Extracted material =
* * *

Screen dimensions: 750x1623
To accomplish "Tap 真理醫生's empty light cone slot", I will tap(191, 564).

* * *

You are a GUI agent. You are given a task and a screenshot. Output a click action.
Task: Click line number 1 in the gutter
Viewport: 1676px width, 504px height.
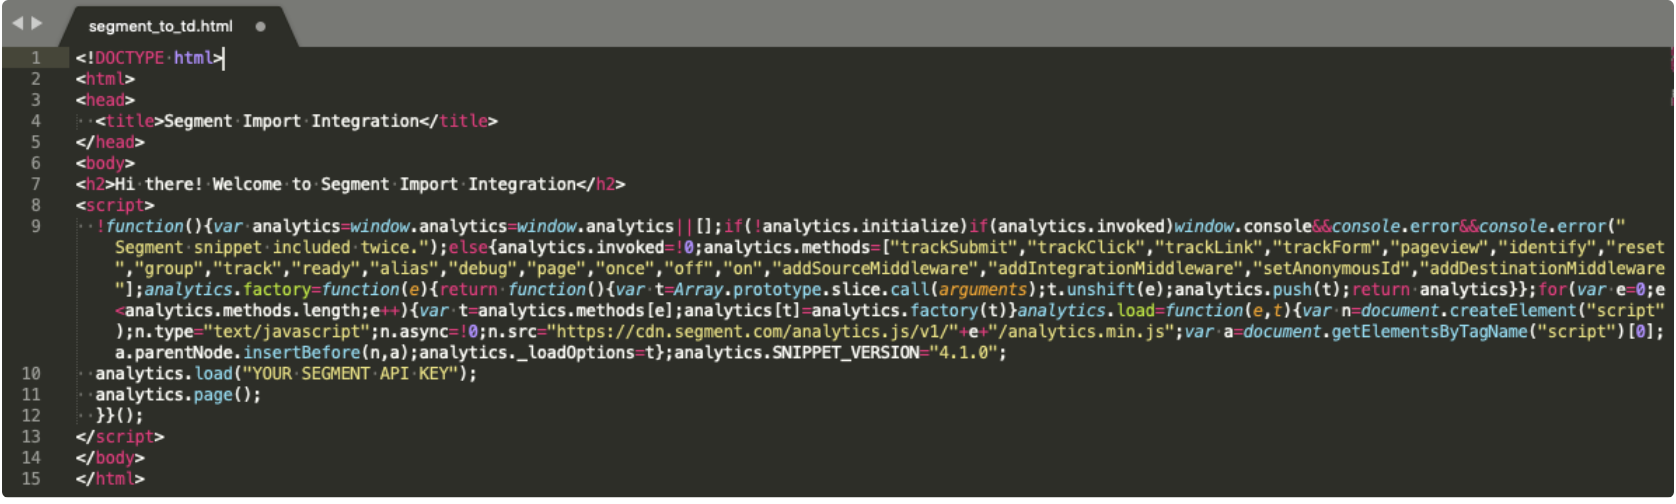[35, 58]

* * *

Required task = Return every line above that contains the string "height". Case counts.

The output =
Viewport: 1676px width, 504px height.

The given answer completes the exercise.